• ESTRATTO FORNITO:
═══
Franchising, retail, business
18/03/2017
Il fenomeno del ramen merita una breve riflessione, pensando a chi considerava la cucina etnica una moda di passaggio.
In realtà, uno degli effetti più evidenti della diffusione è che dai pionieri cinesi degli anni '70 e quelli giapponesi degli anni '90, si è arrivati a una tale conoscenza delle due grandi cucine orientali che sono nati locali specializzati in questo o quel cibo, di fascia alta o bassa. E se non stupisce il successo di questo piatto a Milano – capitale della cucina etnica – si capisce l'entità del fenomeno per la presenza nelle maggiori città italiane. Ma torniamo all'origine.
Tre musei dedicati
Il ramen – semplificando, possiamo definirlo come una zuppa con gli spaghetti – rappresenta l'essenza della cucina di popolo nel Sol Levante, lontana dal sushi che nel consumo in patria non è dissimile dal nostro panino a livello basico ma nei ristoranti creativi è la vetrina dei celebrati maestri. E' talmente nella cultura del Paese che gli sono stati dedicati tre musei, il più famoso dei quali – a Ikeda – si chiama Momofuku Ando Ramen Museum. Ando fu l'imprenditore che nel 1958, in un Giappone che stava rinascendo, ebbe la genialata di inventarne la versione istantanea - il Chikin Ramen – e venderlo a un prezzo bassissimo, sfamando così le fasce povere e giovani della popolazioni. Il suo instant ramen – basta aggiungere acqua bollente e si può mangiare – è stato votato come l'invenzione giapponese del XX secolo e oggi sfiora i 100 miliardi di confezioni all'anno.
═══
• MATERIALE DI PARTENZA:
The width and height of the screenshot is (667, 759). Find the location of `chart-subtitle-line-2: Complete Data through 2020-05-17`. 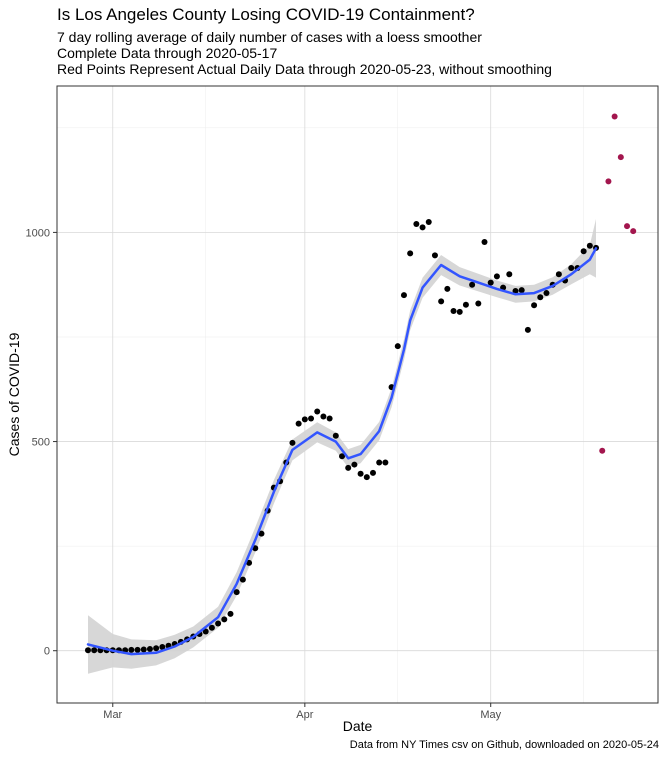

chart-subtitle-line-2: Complete Data through 2020-05-17 is located at coordinates (168, 53). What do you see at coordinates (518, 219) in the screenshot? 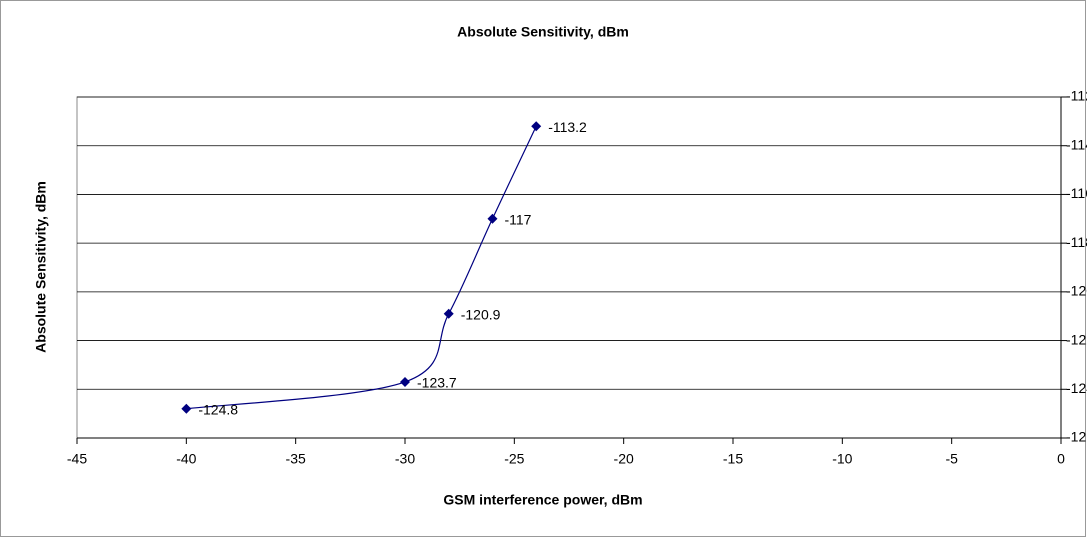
═══
• COSA FARAI: Ripeti parola per parola il passo del testo sul ramen, tutto ciò che va da "In realtà, uno" giù fino a "Ma torniamo all'origine.".

• SOLUZIONE DELL'ESERCIZIO:
In realtà, uno degli effetti più evidenti della diffusione è che dai pionieri cinesi degli anni '70 e quelli giapponesi degli anni '90, si è arrivati a una tale conoscenza delle due grandi cucine orientali che sono nati locali specializzati in questo o quel cibo, di fascia alta o bassa. E se non stupisce il successo di questo piatto a Milano – capitale della cucina etnica – si capisce l'entità del fenomeno per la presenza nelle maggiori città italiane. Ma torniamo all'origine.